RECORDED INFORMATION:

########

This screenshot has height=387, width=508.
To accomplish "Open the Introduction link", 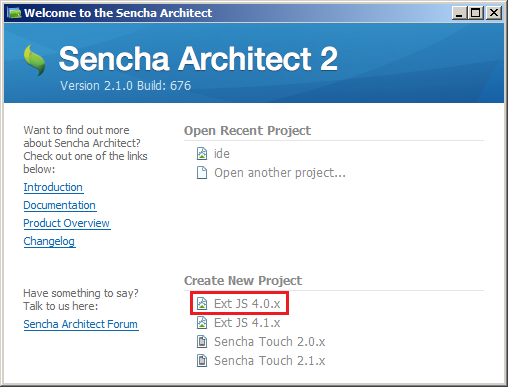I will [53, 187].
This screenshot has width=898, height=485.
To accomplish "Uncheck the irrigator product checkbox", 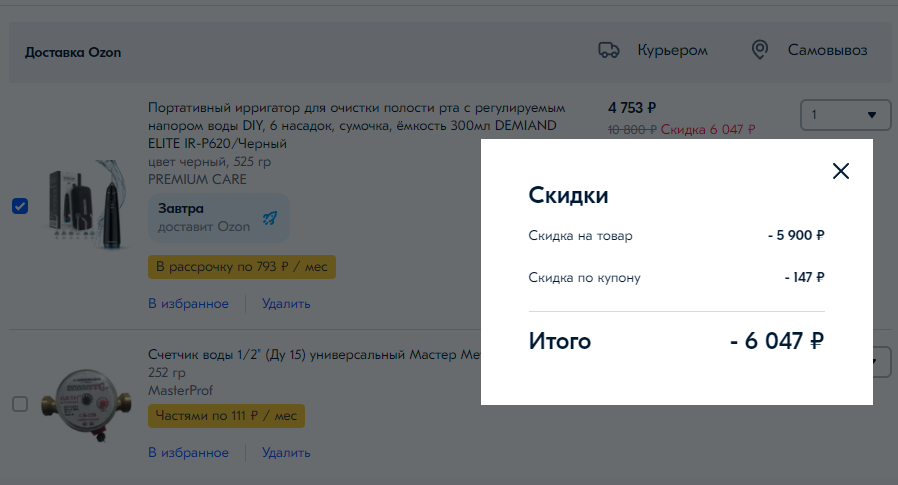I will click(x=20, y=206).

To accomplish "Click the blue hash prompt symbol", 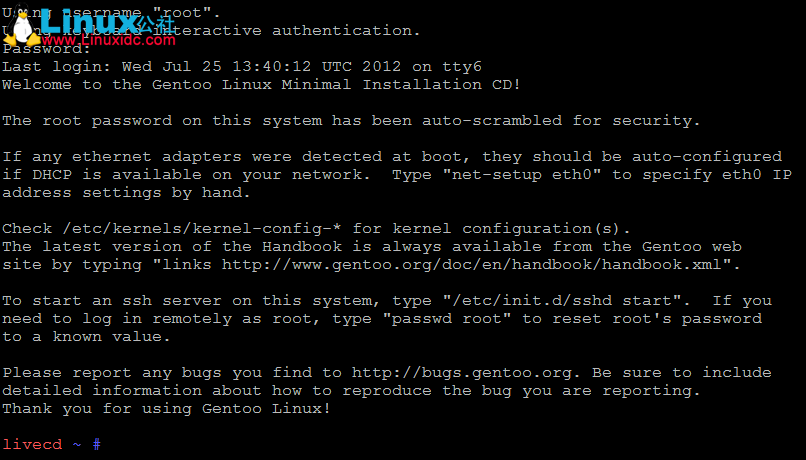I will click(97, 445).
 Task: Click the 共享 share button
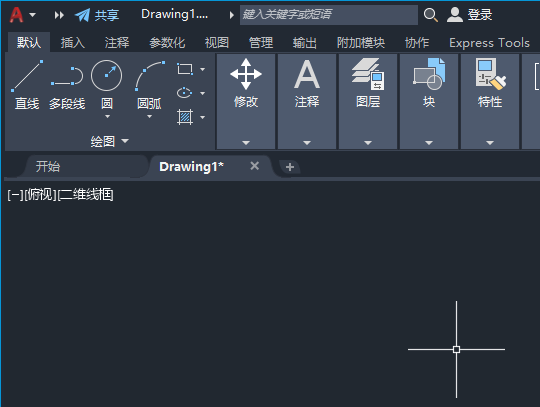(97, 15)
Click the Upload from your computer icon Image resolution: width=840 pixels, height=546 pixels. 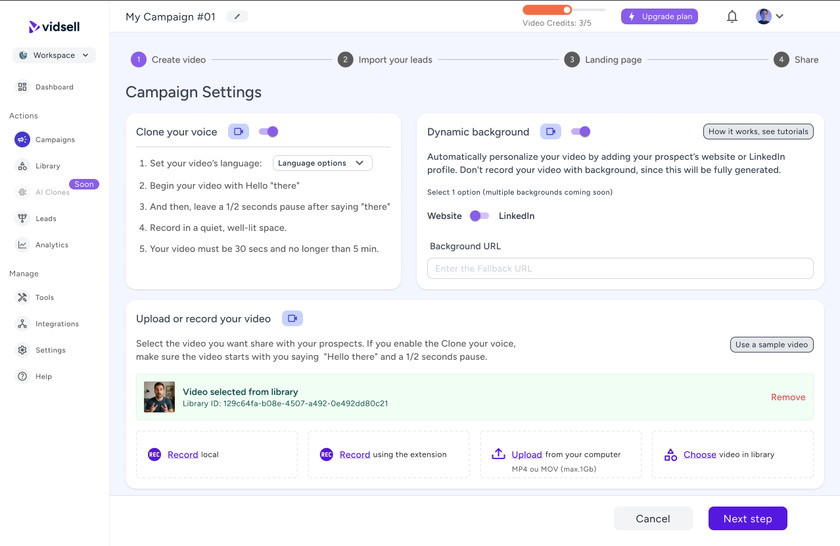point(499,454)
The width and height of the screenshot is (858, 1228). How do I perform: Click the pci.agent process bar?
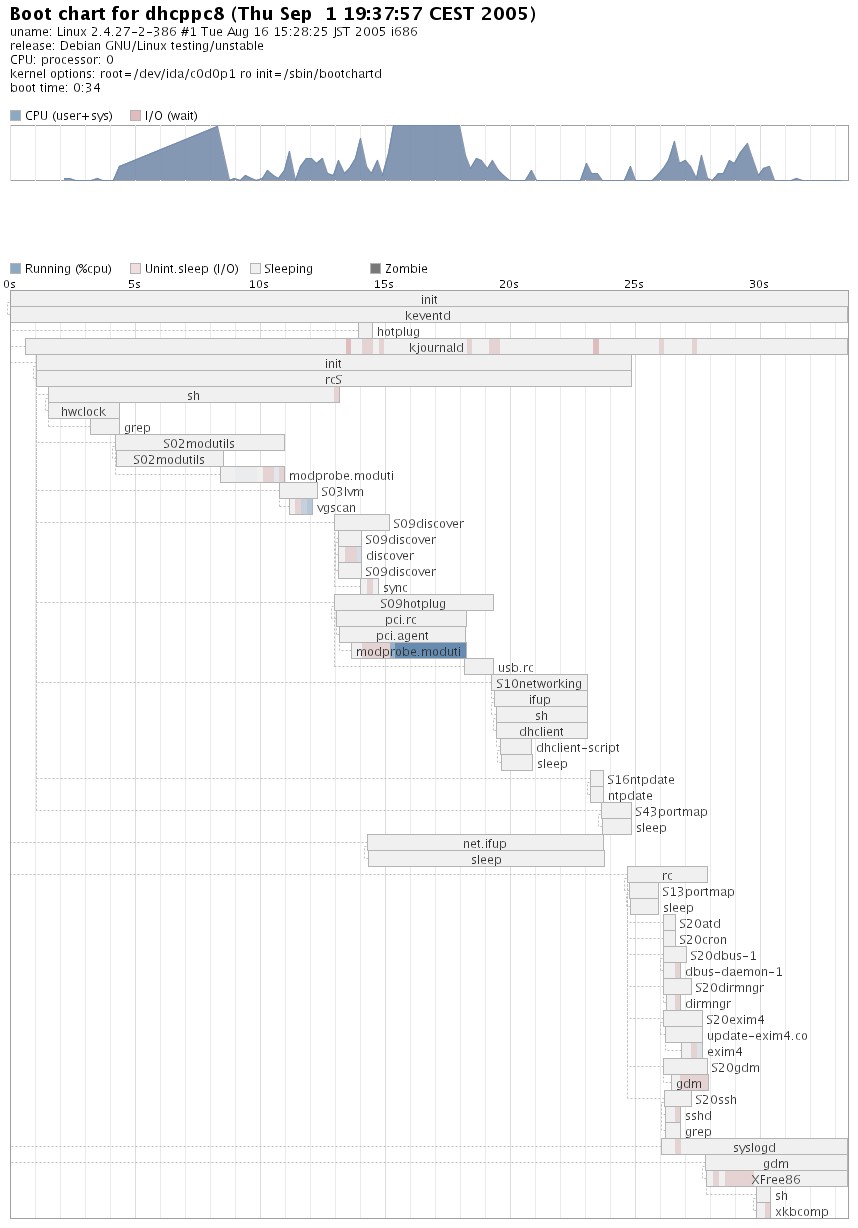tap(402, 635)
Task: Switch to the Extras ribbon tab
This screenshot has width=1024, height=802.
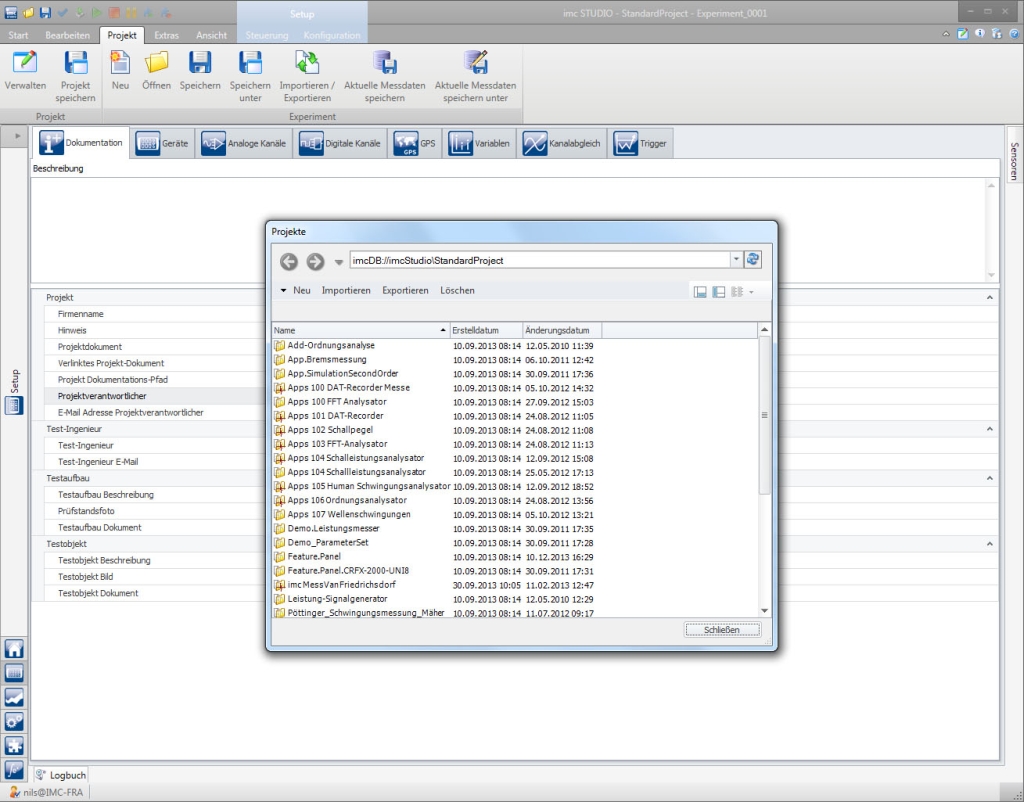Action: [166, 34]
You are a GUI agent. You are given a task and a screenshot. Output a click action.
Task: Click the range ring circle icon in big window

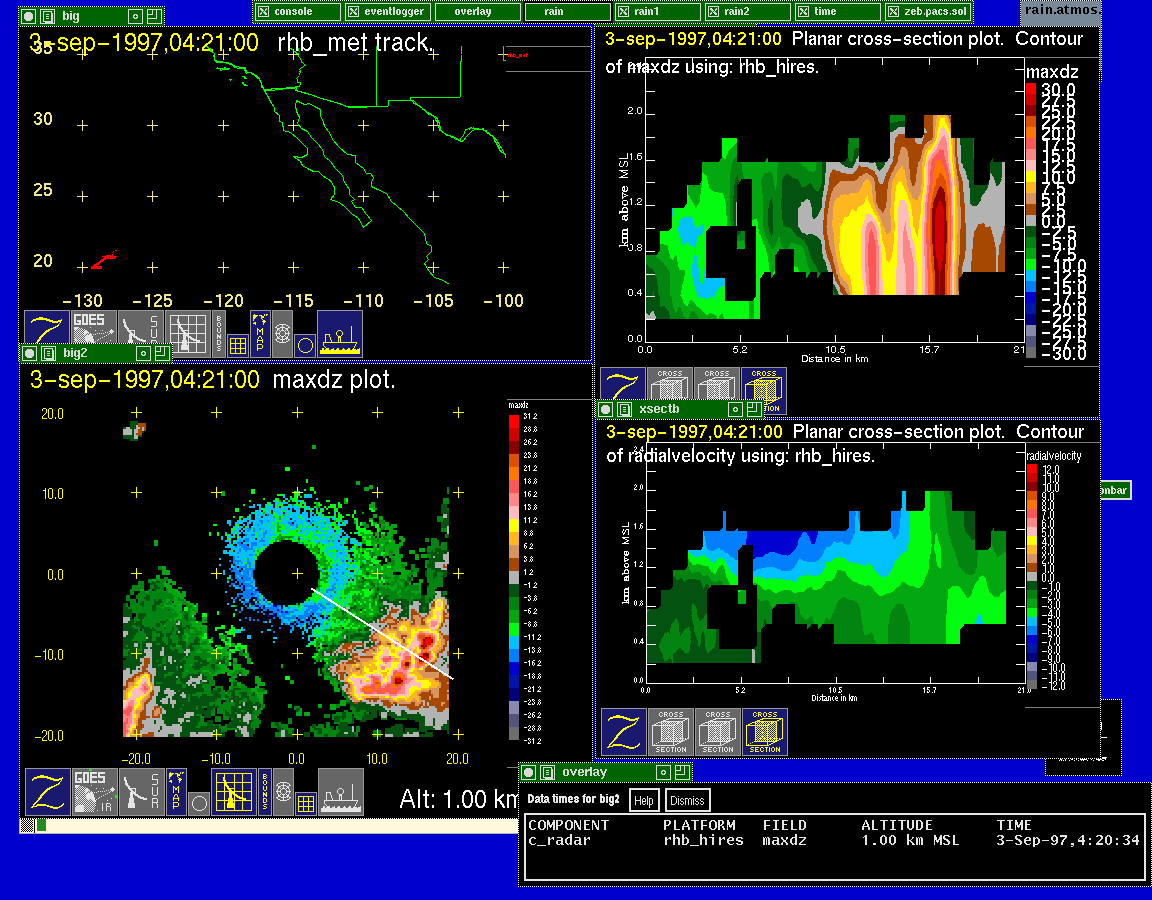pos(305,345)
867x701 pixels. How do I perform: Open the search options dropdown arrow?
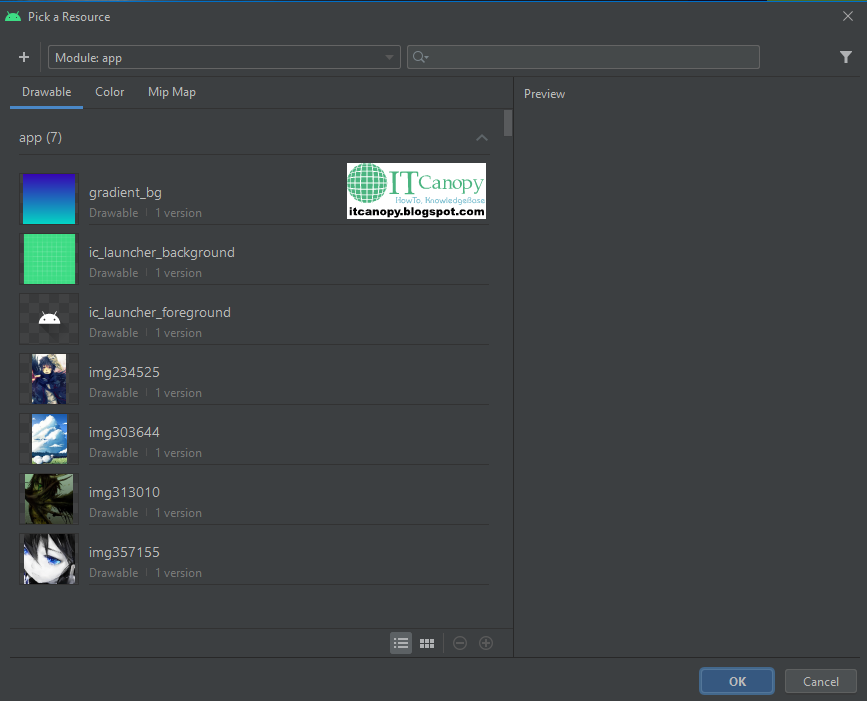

########

TASK TO CARRY OUT: In the material above, retype exactly the lines that run from the one containing "Task: Click the range" through the last line, and keep out the pictures.

TASK RESPONSE:
Task: Click the range ring circle icon in big window

pos(305,345)
867x701 pixels. How do I perform: Open the search options dropdown arrow?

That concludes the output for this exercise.